With money to be made, Disney scoured their archives for sleeper hits waiting to be revived. In 1986, one film outgrossed mega-hits like Three Amigos!, Iron Eagle, Flight of the Navigator, and Spies like Us. This feel-good movie tackled social issues while making people laugh. The movie prompted discussions and newspaper articles, and it has endured as a shining example of what well-meaning white people can do when they don’t ask anyone if it’s a bad idea. Produced by New World Cinema in 1986, sold to Fox in 1997, and ultimately landed in the waiting lap of Disney, the movie is … Soul Man.
Soul Man answers the question: How funny would it be if a white teenager dressed in blackface to get into college by stealing a scholarship meant for an actual person of color?
The answer: Hilarious!
In a stroke of luck, Disney had also been looking for ways to revive another classic from its own catalog, the timeless and beloved Disney classic, Song of the South (1946). Song of the South is a live-action/animation hybrid movie that depicts the fun and care-free lives of black ex-slaves in America after the Civil War. One critic, Richard Dier of The Afro-American, said the movie was “as vicious a piece of propaganda for white supremacy as Hollywood ever produced.” The movie has been an incredibly popular and lucrative item in Disney’s arsenal, even netting $17 million on its 40th anniversary re-release. Former Disney CEO Bob Iger once said, “it wouldn’t be in the best interest of our shareholders to bring it back, even though there would be some financial gain.”
But that was before the company thought of pairing this film with Soul Man.
“These two properties fit together like grape Kool-Aid and fried chicken,” said one junior executive while reclining in a bed of cotton candy while doing lines of coke. The schoolchildren on tour that day of Cinderella’s castle noted this was the least troubling thing the junior exec said all morning.
In this new movie classic, Soul Man’s Song of the South, C. Thomas Howell reprises his role of Soul Man, Mark Watson.
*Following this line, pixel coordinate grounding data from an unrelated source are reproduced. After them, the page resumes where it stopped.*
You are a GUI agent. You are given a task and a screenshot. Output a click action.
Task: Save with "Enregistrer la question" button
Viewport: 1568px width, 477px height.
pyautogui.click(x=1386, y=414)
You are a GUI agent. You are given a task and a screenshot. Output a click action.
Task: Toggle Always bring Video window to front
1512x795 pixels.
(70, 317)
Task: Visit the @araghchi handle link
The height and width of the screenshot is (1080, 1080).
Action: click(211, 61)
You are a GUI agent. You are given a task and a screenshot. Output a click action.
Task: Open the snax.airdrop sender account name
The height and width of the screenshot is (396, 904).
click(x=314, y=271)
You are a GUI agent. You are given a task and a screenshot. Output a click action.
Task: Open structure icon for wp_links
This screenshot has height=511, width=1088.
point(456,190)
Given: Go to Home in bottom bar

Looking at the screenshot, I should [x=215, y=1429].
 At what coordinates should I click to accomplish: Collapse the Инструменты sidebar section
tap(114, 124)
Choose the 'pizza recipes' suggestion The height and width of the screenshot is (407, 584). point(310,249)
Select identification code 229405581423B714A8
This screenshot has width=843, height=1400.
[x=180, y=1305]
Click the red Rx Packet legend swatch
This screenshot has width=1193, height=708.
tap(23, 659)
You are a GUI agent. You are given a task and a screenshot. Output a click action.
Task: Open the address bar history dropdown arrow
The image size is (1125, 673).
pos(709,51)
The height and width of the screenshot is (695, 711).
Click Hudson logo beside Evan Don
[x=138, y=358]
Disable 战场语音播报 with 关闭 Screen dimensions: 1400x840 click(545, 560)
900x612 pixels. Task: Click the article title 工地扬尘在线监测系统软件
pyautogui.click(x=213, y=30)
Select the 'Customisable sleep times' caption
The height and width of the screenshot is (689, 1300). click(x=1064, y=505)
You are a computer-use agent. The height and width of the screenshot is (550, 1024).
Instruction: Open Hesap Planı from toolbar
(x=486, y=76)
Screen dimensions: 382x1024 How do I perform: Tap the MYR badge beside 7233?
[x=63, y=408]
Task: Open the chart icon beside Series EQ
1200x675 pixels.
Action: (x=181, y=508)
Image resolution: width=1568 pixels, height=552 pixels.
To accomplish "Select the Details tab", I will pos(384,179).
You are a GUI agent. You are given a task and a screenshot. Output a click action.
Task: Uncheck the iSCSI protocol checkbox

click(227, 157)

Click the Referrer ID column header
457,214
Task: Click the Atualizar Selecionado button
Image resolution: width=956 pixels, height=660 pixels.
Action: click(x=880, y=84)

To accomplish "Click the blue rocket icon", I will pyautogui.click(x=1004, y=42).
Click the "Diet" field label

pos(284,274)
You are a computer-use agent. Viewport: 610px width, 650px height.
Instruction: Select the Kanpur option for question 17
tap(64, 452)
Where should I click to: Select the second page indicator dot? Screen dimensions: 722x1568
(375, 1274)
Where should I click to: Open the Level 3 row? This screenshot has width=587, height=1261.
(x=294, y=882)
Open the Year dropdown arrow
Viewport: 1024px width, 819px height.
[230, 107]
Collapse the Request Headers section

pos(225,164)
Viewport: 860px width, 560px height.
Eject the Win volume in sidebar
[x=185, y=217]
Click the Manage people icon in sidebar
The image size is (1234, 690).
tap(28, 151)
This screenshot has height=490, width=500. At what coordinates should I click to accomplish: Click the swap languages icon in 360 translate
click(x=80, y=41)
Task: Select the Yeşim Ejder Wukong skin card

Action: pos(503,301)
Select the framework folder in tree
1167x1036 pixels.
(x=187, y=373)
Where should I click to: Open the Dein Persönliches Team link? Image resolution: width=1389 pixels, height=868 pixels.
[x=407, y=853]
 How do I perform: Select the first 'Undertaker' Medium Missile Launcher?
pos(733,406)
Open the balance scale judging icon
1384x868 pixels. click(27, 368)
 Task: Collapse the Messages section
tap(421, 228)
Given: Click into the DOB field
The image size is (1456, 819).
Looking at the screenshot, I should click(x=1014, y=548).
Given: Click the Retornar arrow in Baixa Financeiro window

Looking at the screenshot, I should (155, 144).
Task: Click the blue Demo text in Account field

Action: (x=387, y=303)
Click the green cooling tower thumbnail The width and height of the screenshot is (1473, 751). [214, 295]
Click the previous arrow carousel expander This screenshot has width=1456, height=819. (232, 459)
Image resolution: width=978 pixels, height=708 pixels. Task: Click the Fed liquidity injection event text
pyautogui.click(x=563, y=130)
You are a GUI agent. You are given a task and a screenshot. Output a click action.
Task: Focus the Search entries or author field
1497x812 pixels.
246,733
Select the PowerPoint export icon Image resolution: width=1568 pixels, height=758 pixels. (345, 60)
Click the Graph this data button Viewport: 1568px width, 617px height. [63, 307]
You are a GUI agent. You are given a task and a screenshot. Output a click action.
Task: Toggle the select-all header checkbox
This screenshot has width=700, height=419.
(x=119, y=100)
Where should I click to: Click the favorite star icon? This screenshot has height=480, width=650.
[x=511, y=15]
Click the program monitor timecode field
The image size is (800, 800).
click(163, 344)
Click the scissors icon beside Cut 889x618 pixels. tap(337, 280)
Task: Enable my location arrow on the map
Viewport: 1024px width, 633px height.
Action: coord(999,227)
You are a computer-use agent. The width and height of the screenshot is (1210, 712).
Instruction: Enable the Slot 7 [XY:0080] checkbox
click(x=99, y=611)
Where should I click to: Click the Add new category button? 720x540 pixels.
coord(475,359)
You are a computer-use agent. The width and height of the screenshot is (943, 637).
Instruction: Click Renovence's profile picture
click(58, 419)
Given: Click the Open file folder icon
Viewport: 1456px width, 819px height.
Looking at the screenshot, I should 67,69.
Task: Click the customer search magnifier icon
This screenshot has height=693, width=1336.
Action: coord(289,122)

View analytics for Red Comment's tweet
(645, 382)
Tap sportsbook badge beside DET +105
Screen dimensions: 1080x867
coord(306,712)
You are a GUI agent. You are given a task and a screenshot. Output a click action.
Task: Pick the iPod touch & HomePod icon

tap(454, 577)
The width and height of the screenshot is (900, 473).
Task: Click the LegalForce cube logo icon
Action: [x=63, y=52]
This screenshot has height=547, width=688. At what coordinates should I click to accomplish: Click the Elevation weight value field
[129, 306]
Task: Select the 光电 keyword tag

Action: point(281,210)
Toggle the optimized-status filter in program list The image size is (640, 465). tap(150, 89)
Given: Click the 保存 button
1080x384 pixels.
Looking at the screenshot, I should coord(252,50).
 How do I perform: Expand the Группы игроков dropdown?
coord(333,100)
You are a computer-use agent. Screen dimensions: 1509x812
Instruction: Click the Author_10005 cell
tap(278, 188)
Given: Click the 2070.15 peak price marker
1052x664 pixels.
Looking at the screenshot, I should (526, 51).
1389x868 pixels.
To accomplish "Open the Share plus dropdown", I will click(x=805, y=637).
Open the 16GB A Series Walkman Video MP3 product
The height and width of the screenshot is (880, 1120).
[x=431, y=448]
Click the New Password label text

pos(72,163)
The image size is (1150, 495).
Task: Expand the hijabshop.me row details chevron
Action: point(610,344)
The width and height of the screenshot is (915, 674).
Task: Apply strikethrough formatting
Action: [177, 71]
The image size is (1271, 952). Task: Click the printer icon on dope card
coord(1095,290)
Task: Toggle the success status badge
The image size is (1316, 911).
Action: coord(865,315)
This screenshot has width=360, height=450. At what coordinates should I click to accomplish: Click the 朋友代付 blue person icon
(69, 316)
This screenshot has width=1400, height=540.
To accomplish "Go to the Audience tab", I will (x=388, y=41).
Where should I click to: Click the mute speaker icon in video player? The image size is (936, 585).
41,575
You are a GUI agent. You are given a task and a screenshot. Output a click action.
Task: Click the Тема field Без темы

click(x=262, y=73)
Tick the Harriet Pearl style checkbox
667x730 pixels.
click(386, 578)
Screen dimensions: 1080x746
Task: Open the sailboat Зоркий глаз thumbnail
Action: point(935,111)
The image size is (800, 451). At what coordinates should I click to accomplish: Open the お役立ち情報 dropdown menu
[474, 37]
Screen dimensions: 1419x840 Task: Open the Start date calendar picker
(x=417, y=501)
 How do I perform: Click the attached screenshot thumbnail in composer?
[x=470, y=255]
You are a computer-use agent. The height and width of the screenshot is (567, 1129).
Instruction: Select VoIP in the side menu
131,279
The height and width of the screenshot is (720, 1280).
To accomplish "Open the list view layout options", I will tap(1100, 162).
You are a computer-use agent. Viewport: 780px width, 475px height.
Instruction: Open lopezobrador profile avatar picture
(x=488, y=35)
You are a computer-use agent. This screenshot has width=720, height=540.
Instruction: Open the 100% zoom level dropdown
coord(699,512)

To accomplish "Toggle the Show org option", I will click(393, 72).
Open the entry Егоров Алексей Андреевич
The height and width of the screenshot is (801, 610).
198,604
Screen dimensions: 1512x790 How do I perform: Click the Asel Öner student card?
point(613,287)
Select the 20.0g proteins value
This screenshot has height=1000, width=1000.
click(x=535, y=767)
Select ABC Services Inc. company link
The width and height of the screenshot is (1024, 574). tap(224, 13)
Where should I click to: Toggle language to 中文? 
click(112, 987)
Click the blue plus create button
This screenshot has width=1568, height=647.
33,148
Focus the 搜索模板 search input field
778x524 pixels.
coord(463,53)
A now-aged Mark decides to try out for a local play online, but his camera is broken. He gets the role anyway, and only afterward does he learn that the role is Uncle Remus in a stage adaptation of Song of the South. Not to let his grandkids down, Mark does the only thing he can: He dusts off his blackface kit from college, applies his afro sheen, takes his skin darkening pills, and suits up in a pimp costume. With watermelon slice in hand, he takes the stage by storm. Hilarity (and personal growth) ensues.
Upon hearing the news, movie fans said things like “da fuq?!” and “I don’t care if you’re white, black, green, or purple, that’s some funny stuff, right there.”
Soul Man’s Song of the South is set to hit theaters around Christmas 2023.
In other news, the ALF movie production is back on track after temporarily being halted by PETA activists following troubles with method-actor Jared Leto trying to eat a cat on set. Leto has been released from the hospital and expects a full recovery. Both cat and James Gunn are reported to be fine.